I am a stats-beginner, Using pandas I am analysing a small dataset. There are 60 data-points, 22 of which are from Group A and 38 are from Group B. The dataset is made up of the number of retweets gained by a single tweet. The Null Hypothesis is that a tweet in Group A is not more likely (<=) than one in Group B to be retweeted.

Because most tweets are not retweeted the majority of data-points are zero. This leads to a distribution that looks like this (using seaborn):

enter image description here

As this is a far from normal distribution, it wouldn't be appropriate to use a t-test, nor do I have any expectations regarding how many retweets each tweet should get, so I cant use Chi-Squared.

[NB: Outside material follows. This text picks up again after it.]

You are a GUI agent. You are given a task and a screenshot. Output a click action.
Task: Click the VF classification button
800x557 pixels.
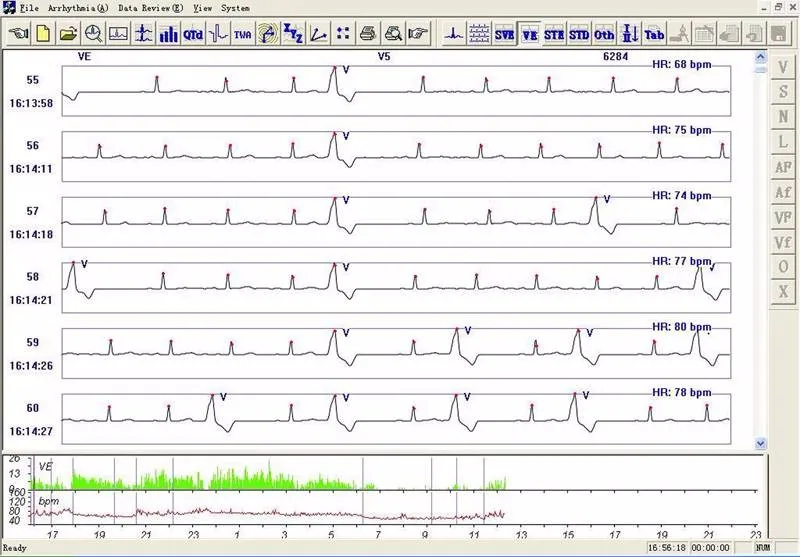click(783, 217)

Please would you give me some hints as to what would be an intelligent, beginner-friendly (and statistically robust way) to conduct a hypothesis test on this data?

1 Answers1

4

You could use Mann-Withney U-test

In statistics, the Mann–Whitney U test (also called the Mann–Whitney–Wilcoxon (MWW), Wilcoxon rank-sum test (WRS), or Wilcoxon–Mann–Whitney test) is a nonparametric test of the null hypothesis that two samples come from the same population against an alternative hypothesis, especially that a particular population tends to have larger values than the other.

It can be applied on unknown distributions contrary to t-test which has to be applied only on normal distributions, and it is nearly as efficient as the t-test on normal distributions.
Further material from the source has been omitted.